| GIVEN INFORMATION |
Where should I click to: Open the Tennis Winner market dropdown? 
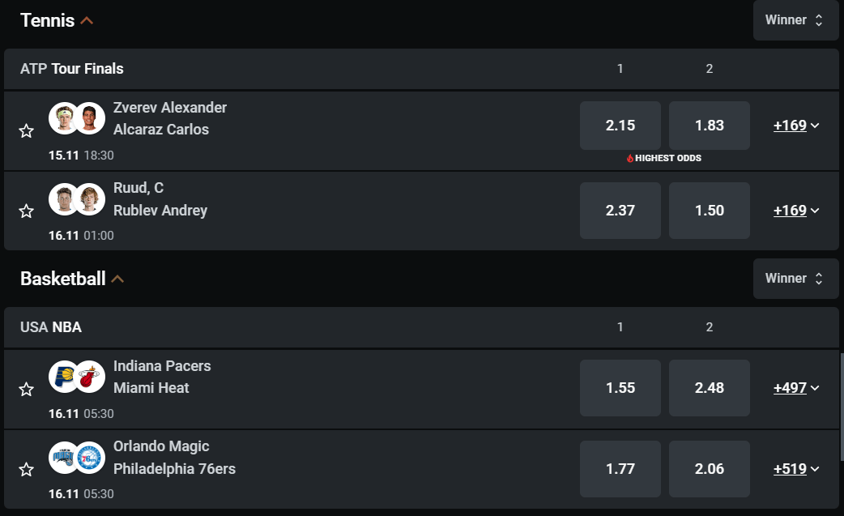[x=795, y=20]
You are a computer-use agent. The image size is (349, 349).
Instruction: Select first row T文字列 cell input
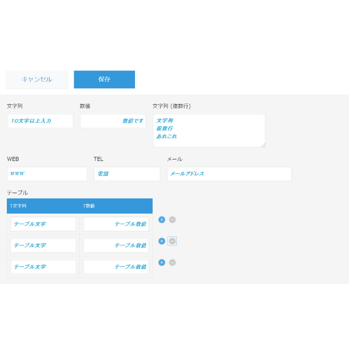click(43, 224)
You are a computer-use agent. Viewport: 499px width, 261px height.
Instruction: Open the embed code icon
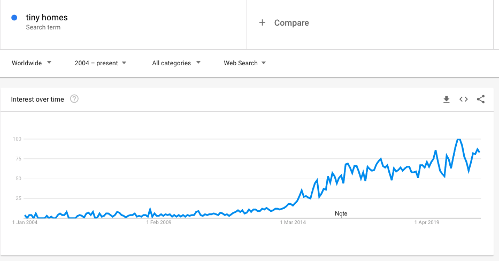coord(464,99)
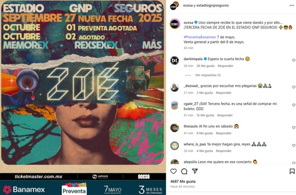Like thesaulx's comment about sábado

[293, 128]
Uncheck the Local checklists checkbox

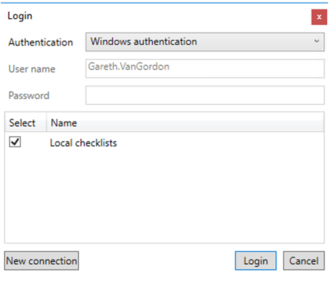tap(15, 142)
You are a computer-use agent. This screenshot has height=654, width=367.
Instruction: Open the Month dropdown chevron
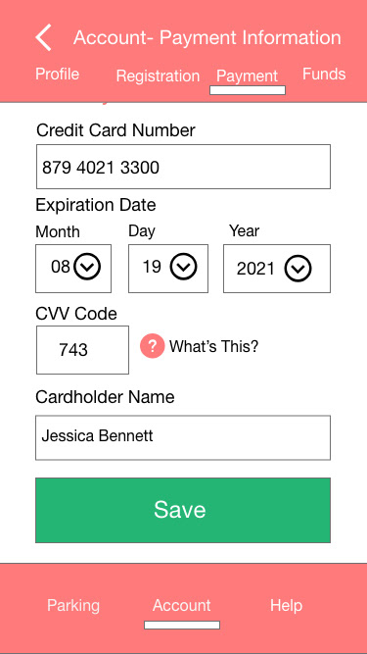coord(87,266)
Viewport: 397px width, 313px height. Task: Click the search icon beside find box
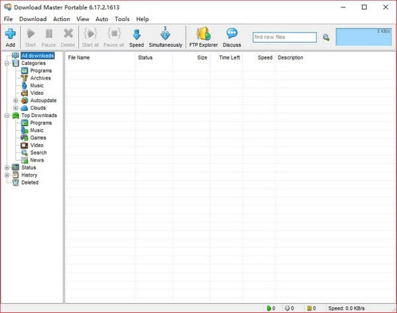point(326,38)
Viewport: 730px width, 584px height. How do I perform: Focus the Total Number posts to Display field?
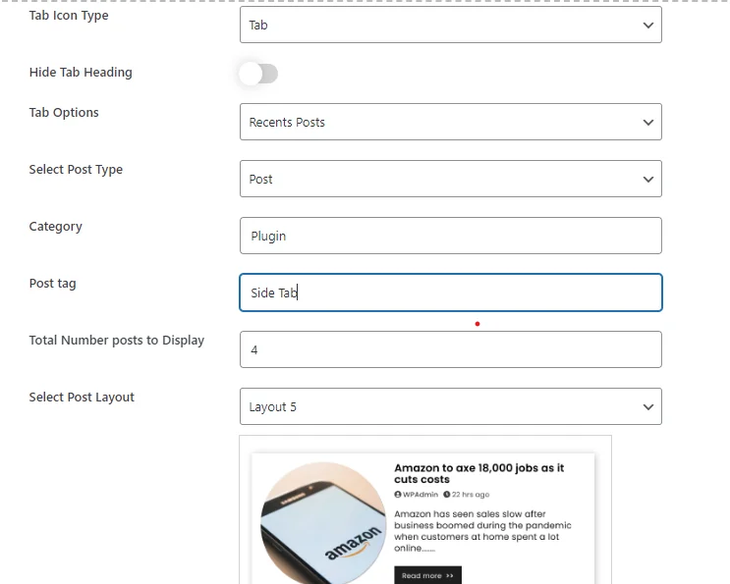point(450,349)

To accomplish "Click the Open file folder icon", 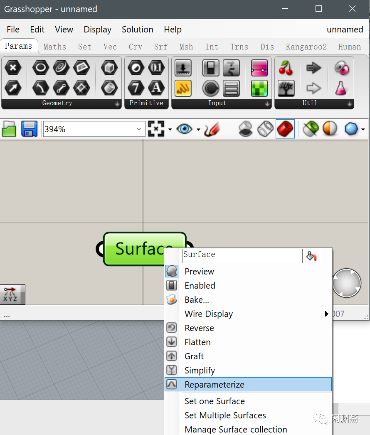I will [x=9, y=129].
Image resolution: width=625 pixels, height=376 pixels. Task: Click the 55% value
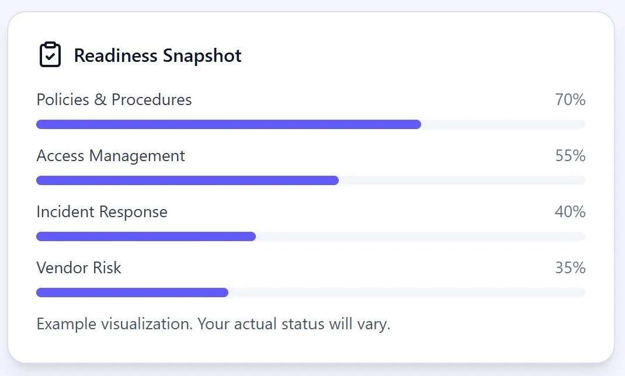(x=571, y=156)
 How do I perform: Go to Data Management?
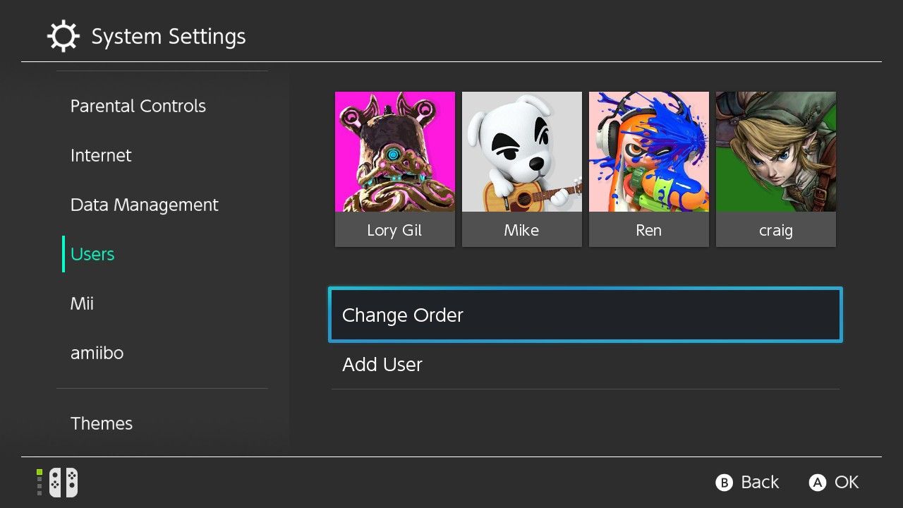tap(145, 205)
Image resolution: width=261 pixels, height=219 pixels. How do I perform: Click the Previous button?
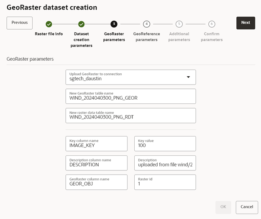pos(20,23)
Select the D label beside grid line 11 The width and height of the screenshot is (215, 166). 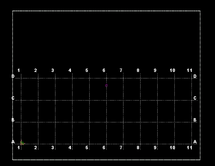pyautogui.click(x=195, y=76)
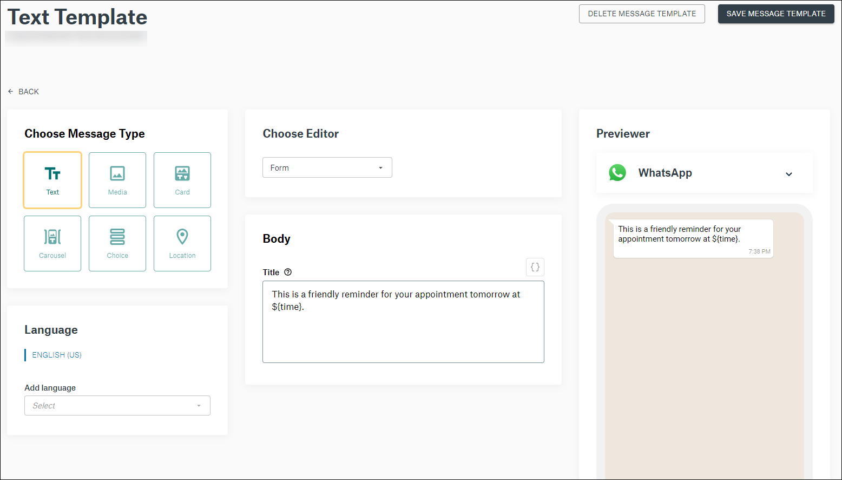Open the Add language Select dropdown

[x=117, y=405]
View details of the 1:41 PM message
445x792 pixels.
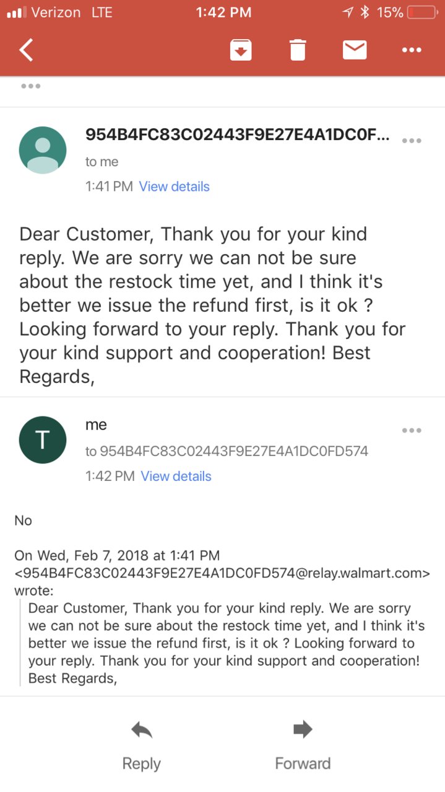coord(175,187)
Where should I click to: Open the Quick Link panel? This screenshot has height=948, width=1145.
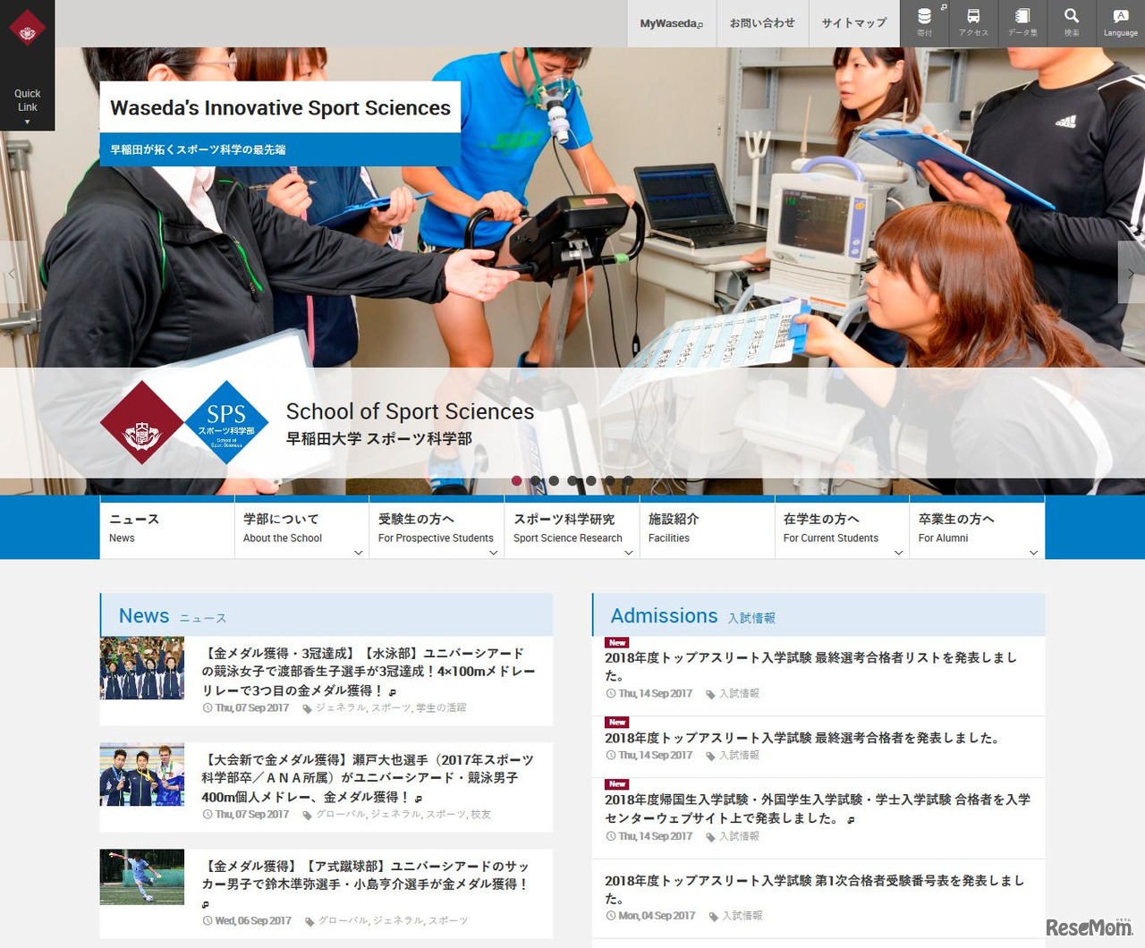pos(28,100)
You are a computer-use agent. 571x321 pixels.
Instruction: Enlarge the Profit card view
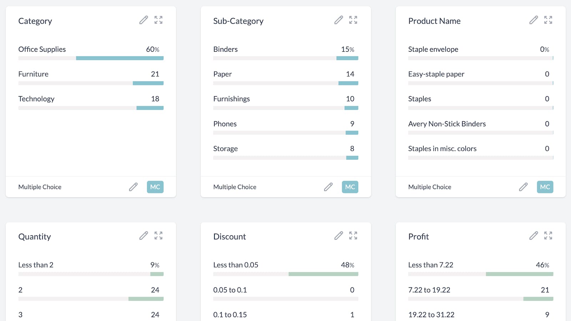click(548, 236)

| BRIEF |
Every line of the listing that includes the word "computer" forms the answer.

| ANSWER SECTION |
You are a computer-use agent. The image size is (349, 349).
You are a computer-use agent. Viewport: 499px width, 261px height.
You are a computer-use agent. This screenshot has height=654, width=367.
You are a computer-use agent. 571x321 pixels.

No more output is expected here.